Top of Source document
Dr. Rassovsky's Lab
Head, Cognitive Enhancement and Rehabilitation Lab
Dr. Yuri Rassovsky is a Senior Lecturer at the Department of Psychology and at the Gonda Multidisciplinary Brain Research Center. His research focuses on innovative methods for cognitive enhancement and rehabilitation of neurocognitive deficits in severe mental illness and neurological disorders.
Early Visual Processing in Schizophrenia
Problems in perception and attention are common in schizophrenia and have important implications for functional recovery. However, the nature of these problems is not well understood. Research in Dr. Rassovsky's lab aims to examine the mechanisms that may underlie early visual processing deficits in schizophrenia. We use behavioral masking and transcranial magnetic stimulation (TMS) procedures to assess feedforward and reentrant visual processes in samples of schizophrenic patients and healthy volunteers. This line of research allows us to disentangle the relative contribution of these processes to visual perceptual deficits in schizophrenia and to better understand the neural substrate that may underlie these deficits.
Processing of Emotion in Schizophrenia
Impairment in social functioning has been extensively documented in schizophrenia and recognized as one of the hallmarks of the disorder. Over the last decade, considerable research has focused on social cognition, which is the ability to construct mental representations about others, oneself, and relations between others and oneself. Social cognition is thought to facilitate skillful social interactions and is, therefore, considered a potential determinant of social dysfunction among schizophrenics. An important aspect of social cognition is the ability to perceive emotions. Numerous studies have shown that individuals with schizophrenia are less accurate than healthy controls in their ability to perceive emotions. However, despite the important implications these deficits have for social functioning, potential neural mechanisms that might underlie these deficits have not been elucidated.
Bottom of Source document
Top of Study material
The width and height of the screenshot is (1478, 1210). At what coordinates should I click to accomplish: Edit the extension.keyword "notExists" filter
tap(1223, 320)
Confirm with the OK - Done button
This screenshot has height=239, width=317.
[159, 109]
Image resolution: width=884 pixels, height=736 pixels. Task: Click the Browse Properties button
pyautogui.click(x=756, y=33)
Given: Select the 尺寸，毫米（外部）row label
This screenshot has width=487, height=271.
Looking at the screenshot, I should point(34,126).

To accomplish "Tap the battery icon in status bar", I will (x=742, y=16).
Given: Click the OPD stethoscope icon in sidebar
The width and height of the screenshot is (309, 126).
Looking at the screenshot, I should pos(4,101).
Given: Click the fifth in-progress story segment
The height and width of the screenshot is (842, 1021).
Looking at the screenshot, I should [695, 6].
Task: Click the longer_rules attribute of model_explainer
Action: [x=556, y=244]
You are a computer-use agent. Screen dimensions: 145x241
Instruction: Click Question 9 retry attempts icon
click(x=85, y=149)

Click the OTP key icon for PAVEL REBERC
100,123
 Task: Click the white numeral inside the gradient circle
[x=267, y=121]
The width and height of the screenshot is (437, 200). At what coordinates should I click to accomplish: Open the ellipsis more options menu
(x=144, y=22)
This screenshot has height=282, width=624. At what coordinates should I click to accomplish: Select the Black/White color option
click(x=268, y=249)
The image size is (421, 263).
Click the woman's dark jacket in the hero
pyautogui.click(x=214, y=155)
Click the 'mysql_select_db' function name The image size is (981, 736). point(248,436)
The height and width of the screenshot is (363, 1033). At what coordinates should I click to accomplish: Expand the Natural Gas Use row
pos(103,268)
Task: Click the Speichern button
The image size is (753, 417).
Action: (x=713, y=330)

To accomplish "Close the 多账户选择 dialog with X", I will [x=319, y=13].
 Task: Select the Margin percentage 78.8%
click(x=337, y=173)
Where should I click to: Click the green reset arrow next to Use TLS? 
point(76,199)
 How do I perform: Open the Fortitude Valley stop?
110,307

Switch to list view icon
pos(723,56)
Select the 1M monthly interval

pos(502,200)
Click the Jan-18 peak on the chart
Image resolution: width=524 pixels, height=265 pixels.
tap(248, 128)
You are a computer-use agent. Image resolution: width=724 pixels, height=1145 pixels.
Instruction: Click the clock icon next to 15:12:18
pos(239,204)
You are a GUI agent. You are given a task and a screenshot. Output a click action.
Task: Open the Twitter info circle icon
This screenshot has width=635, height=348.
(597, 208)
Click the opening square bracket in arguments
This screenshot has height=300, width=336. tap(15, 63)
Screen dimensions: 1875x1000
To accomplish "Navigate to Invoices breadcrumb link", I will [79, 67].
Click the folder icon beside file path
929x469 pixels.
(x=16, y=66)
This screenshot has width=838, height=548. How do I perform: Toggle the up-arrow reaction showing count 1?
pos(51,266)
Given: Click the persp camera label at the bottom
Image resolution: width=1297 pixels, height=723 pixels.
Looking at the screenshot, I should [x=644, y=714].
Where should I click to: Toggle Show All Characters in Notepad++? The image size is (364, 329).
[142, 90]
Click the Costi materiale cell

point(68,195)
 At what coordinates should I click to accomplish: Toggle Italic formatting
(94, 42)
Bottom of Study material
**Work instruction A**
Answer these questions from the profile of Dr. Rassovsky's lab:
(i) Besides the Department of Psychology, where is Dr. Rassovsky a Senior Lecturer?
(ii) Which two procedures does the lab use to assess feedforward and reentrant visual processes?
(iii) What does the profile name as an important aspect of social cognition?
**Work instruction B**
Carry on the profile of Dr. Rassovsky's lab from its final sentence.

**Exercise result A**
(i) The Gonda Multidisciplinary Brain Research Center
(ii) Behavioral masking and transcranial magnetic stimulation (TMS)
(iii) The ability to perceive emotions

**Exercise result B**
Our research aims to explore potential mechanisms that might underlie affect perception deficits in schizophrenia. We ask individuals with schizophrenia and healthy controls to discriminate between different emotions displayed in still photographs of faces while manipulating the spatial frequency of these stimuli, thereby differentially activating separate neural pathways. In parallel, we assess the temporal properties of affect perception by suppressing the visibility of the stimuli with single-pulse TMS at different intervals.
Understanding Brain and Cognitive Reserve
The construct “reserve” has been proposed as the key factor that mediates the reported mismatch between brain insult and the observed cognitive impairment. Although “reserve” is an abstract theoretical concept, the identification of its measured parameters has important practical applications, as these parameters reflect neurophysiological mechanisms and real-world abilities that are crucial for post-injury adaptive functioning.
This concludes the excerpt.